• [GIVEN PASSAGE]
· · ·

Scientists have cracked the genetic code of one of the world’s deadliest water-borne parasites, opening the door for better drug treatment and prevention. The complete genetic sequence has been determined for two species of flatworms that cause schistosomiasis — commonly known as snail fever — a water-borne disease that affects more than 200 million people a year, according to the Carter Center.
The research, published in the current issue of the journal Nature, will help scientists design drugs and other compounds to fight the parasite, according to the National Institutes of Health (NIH).
“Chronic infection with Schistosoma parasites makes life miserable for millions of people in tropical countries around the globe and can lead to death,” said Anthony S. Fauci, M.D., Director of the National Institute of Allergy and Infectious Diseases (NIAID). “New drugs and other interventions are badly needed to reduce the impact of a disease that lowers quality of life and slows economic development.”
Fauci added that anemia, fever fatigue and other symptoms can make it hard for those suffering from the disease to work or attend school.
Schistosomiasis infects individuals when they wade or bathe in fresh water inhabited by tiny snails, which serve as the parasite’s intermediate host. The parasites are released into the water by the snails and burrow into bather’s skin, traveling to the blood vessels and maturing within the host’s body. Infected individuals then return the parasites to the water through urine and feces, continuing the cycle.
According to the NIH, schistosomiasis cases top 200 million every year, and some 20 million people are seriously disabled by severe anemia, chronic diarrhea, internal bleeding and organ damage caused by the worms, their eggs and autoimmune reactions. Though best known for causing chronic illness, schistosomiasis can be deadly. In sub-Saharan Africa alone, it kills some 280,000 people each year.
In an effort to find currently marketed drugs that might also be used against the disease, researchers compared their data on the parasite’s proteins to a database of existing drugs and found 66 instances of drugs that might be effective in combating schistosomiasis.
The Carter Center ranks schistosomiasis as the second most economically devastating parasitic disease behind malaria.

· · ·

• [DATASET CONTENT]

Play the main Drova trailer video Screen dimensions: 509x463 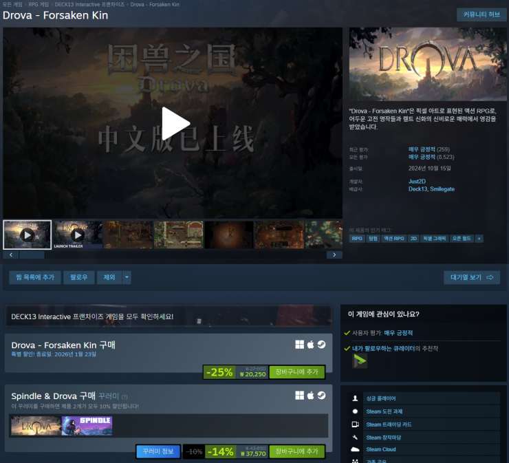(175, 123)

· · ·

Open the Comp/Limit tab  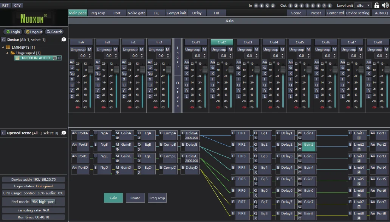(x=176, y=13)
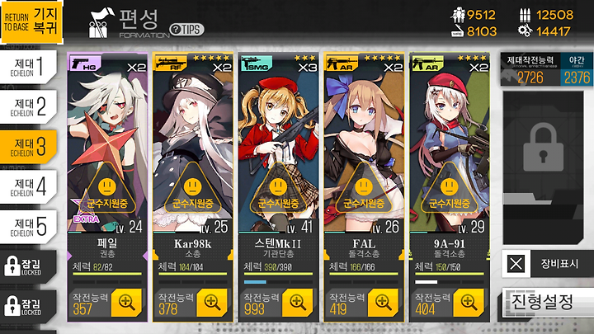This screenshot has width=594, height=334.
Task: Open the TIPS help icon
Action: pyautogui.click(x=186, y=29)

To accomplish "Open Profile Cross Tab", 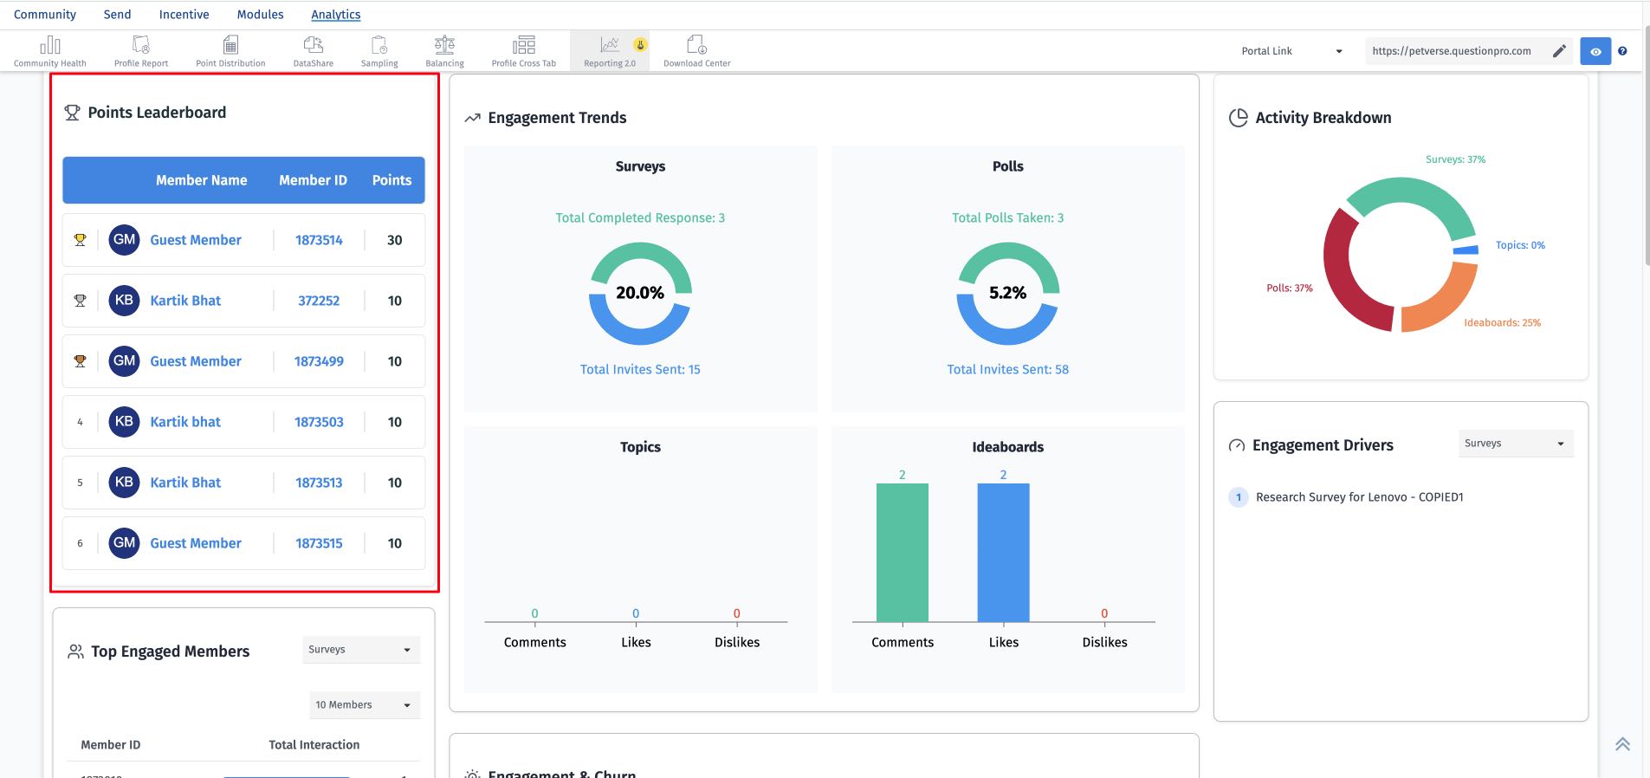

· · ·

• [TASK INSTRUCTIONS]
From the article on the schistosomiasis genome, write out the part from "According to the NIH, schistosomiasis" to "people each year." again, swapping "worms" for "parasites".

• [SOLUTION BELOW]
According to the NIH, schistosomiasis cases top 200 million every year, and some 20 million people are seriously disabled by severe anemia, chronic diarrhea, internal bleeding and organ damage caused by the parasites, their eggs and autoimmune reactions. Though best known for causing chronic illness, schistosomiasis can be deadly. In sub-Saharan Africa alone, it kills some 280,000 people each year.